Lo scontro va avanti dall’autunno del 2024, quando fallirono i tentativi di eleggere alla presidenza Rai Simona Agnes, consigliera indicata da Forza Italia. Le opposizioni chiedevano un nome condiviso e scelsero di non partecipare al voto per impedire il raggiungimento della maggioranza dei due terzi, mentre la maggioranza - rivendicando il diritto di indicare il nome - rispose bloccando i lavori della Vigilanza, che da allora è rimasta di fatto paralizzata. 

A nulla sono serviti il richiamo del Presidente della Repubblica Sergio Mattarella al pieno funzionamento degli organi di garanzia del Parlamento e gli appelli delle opposizioni ai presidenti di Camera e Senato, Lorenzo Fontana e Ignazio La Russa, a cui ora toccherà provare a ricostituire la Commissione chiedendo ai gruppi di indicare nuovi componenti.  

I capigruppo di opposizione parlano di “atto politico necessario”, conseguenza di una paralisi che da mesi impedisce alla Vigilanza di svolgere il proprio ruolo di garanzia. Giuseppe Conte punta direttamente il dito contro la presidente del Consiglio: “La responsabilità politica di questo sfacelo ha un nome e un cognome: Giorgia Meloni”. 

Di segno opposto la lettura del centrodestra, che accusa la sinistra di avere “occupato, sequestrato e strumentalizzato” la Commissione, sfruttando la norma che prevede una maggioranza dei due terzi per eleggere il presidente Rai. Per questo, spiegano, la maggioranza sta cercando di modificare la legge.  

“Siamo disponibili a dare vita a una nuova Commissione con un nuovo presidente e a dare in tempi rapidi un presidente alla Rai”, affermano. 

Sullo sfondo resta la riforma della Rai in discussione al Senato, che potrebbe modificare le regole per l’elezione del presidente e consentire il voto a maggioranza semplice. Le opposizioni chiedono invece un adeguamento al Media Freedom Act europeo, mentre il ministero dell’Economia rivendica un proprio rappresentante nel Cda, a differenza di quanto previsto nella bozza iniziale. 

Le dimissioni arrivano alla vigilia della presentazione ad Ancona dei palinsesti autunnali Rai, già contestati dalle opposizioni.

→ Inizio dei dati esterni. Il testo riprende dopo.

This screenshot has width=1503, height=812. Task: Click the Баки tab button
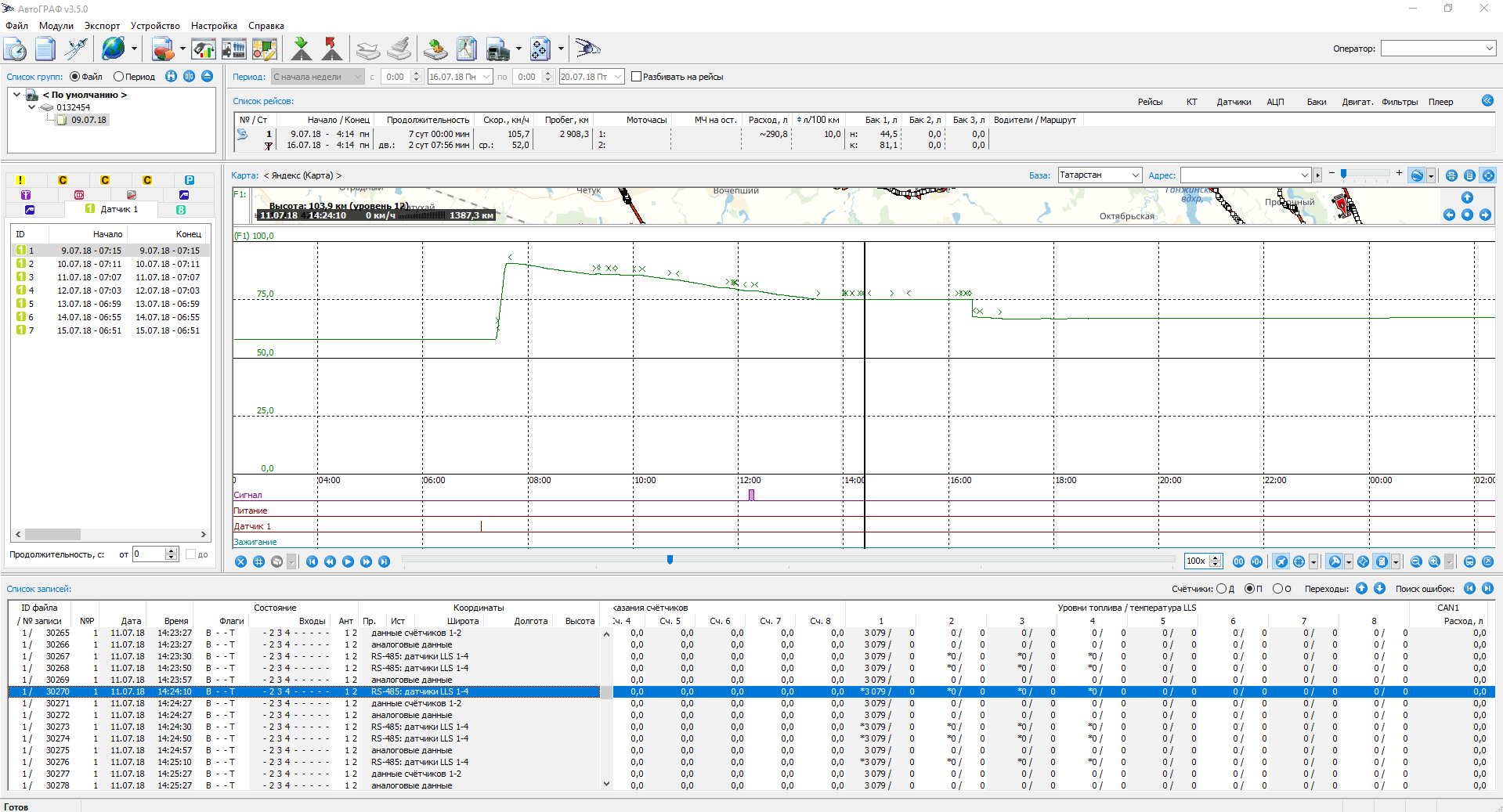coord(1316,102)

Floridia denuncia una gestione che avrebbe premiato alcune scelte editoriali rivelatesi fallimentari e messo ai margini professionisti del servizio pubblico.  

Tra i casi citati nel dibattito ci sono la conferma di Antonino Monteleone e la situazione di Sigfrido Ranucci, che non sarà alla presentazione dei palinsesti perché impegnato in un’udienza di mediazione nella causa di risarcimento avanzata da Giuseppe Cipriani, compagno di Nicole Minetti.